The Lipoprotein BamB Facilitates Folding and Insertion of Outer Membrane Protein A (OmpA) into Lipid Membranes Depending on Bilayer Thickness

Abstract

Insertion and folding of β-barrel membrane proteins (β-MPs) into lipid bilayers was investigated for outer membrane protein A (OmpA). In Escherichia coli, the assembly of β-MPs is mediated by the barrel assembly machinery (BAM) complex. This complex is composed of the β-MP BamA and 4 lipoproteins, BamB, C, D, and E. We have previously examined the impact of individual BAM proteins, like BamA on insertion and folding of OmpA [1]. Here, BamB was isolated from membrane fractions of E. coli to investigate its properties. BamB folding was reversible even in the absence of lipids as examined by circular dichroism spectroscopy.
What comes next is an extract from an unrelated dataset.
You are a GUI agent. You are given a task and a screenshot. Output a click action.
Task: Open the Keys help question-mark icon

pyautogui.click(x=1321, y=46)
BamB bound to preformed lipid bilayers of DLPC at a stoichiometry of ∼580±125. The effects of BamB alone on the kinetics of folding and insertion of OmpA were explored for lipid bilayers of different thickness. Interestingly, BamB improved the rates and yields of folding of OmpA into lipid bilayers of DLPC/DLPE/DLPG (5:3:2), but not into lipid bilayers of DOPC/DOPE/DOPG (5:3:2). This was observed for peripherally bound BamB, but not for cytochrome c, which was used for comparisons. A thorough analysis of the folding kinetics of OmpA suggests a stoichiometry of 1:1 for transient interactions of OmpA with BamB. [1] G. Patel, J.H. Kleinschmidt, Biochemistry, 52 (2013) 3974-3986.